(Records excerpted from a collection)
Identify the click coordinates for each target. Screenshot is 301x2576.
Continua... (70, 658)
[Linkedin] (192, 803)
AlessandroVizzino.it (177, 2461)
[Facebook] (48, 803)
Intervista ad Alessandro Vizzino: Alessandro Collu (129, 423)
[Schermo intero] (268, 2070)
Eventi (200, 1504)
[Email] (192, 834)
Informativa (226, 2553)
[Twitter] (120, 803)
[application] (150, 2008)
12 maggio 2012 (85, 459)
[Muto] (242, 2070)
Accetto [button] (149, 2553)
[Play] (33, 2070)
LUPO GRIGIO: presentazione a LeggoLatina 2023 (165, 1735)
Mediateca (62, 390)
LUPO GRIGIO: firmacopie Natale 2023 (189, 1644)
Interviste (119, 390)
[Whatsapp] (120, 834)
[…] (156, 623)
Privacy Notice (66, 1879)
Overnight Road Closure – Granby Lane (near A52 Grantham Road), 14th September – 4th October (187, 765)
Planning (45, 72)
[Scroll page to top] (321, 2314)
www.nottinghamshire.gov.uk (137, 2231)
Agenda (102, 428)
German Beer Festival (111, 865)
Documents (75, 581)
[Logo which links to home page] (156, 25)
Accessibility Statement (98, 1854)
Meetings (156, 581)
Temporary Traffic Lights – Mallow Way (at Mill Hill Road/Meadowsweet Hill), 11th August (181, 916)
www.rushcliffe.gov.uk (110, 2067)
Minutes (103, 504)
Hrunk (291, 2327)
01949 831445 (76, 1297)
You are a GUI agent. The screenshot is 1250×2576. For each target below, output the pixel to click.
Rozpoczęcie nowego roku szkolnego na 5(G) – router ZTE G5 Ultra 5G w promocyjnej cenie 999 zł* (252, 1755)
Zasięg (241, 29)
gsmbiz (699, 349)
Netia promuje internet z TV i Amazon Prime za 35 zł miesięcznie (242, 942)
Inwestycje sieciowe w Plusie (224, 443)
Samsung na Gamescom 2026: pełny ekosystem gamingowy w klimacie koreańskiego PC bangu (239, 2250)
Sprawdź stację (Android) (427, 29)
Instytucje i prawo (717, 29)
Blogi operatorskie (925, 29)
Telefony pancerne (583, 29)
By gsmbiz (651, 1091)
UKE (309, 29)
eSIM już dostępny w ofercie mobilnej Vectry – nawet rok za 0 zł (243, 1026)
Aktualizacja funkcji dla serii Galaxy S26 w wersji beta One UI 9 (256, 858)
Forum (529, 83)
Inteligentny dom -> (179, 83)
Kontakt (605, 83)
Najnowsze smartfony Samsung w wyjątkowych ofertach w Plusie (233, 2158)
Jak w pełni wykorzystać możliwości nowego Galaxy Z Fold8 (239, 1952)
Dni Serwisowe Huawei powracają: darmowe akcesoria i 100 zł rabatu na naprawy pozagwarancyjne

• _What is expected_
Output an exact copy of the lines from the one holding "01949 831445 (76, 1297)" to the last line of the data, inclusive, and nothing beyond that range.

• _Answer to this problem_
01949 831445 (76, 1297)
You are a GUI agent. The screenshot is 1250×2576. For each target below, output the pixel to click.
Rozpoczęcie nowego roku szkolnego na 5(G) – router ZTE G5 Ultra 5G w promocyjnej cenie 999 zł* (252, 1755)
Zasięg (241, 29)
gsmbiz (699, 349)
Netia promuje internet z TV i Amazon Prime za 35 zł miesięcznie (242, 942)
Inwestycje sieciowe w Plusie (224, 443)
Samsung na Gamescom 2026: pełny ekosystem gamingowy w klimacie koreańskiego PC bangu (239, 2250)
Sprawdź stację (Android) (427, 29)
Instytucje i prawo (717, 29)
Blogi operatorskie (925, 29)
Telefony pancerne (583, 29)
By gsmbiz (651, 1091)
UKE (309, 29)
eSIM już dostępny w ofercie mobilnej Vectry – nawet rok za 0 zł (243, 1026)
Aktualizacja funkcji dla serii Galaxy S26 w wersji beta One UI 9 (256, 858)
Forum (529, 83)
Inteligentny dom -> (179, 83)
Kontakt (605, 83)
Najnowsze smartfony Samsung w wyjątkowych ofertach w Plusie (233, 2158)
Jak w pełni wykorzystać możliwości nowego Galaxy Z Fold8 (239, 1952)
Dni Serwisowe Huawei powracają: darmowe akcesoria i 100 zł rabatu na naprawy pozagwarancyjne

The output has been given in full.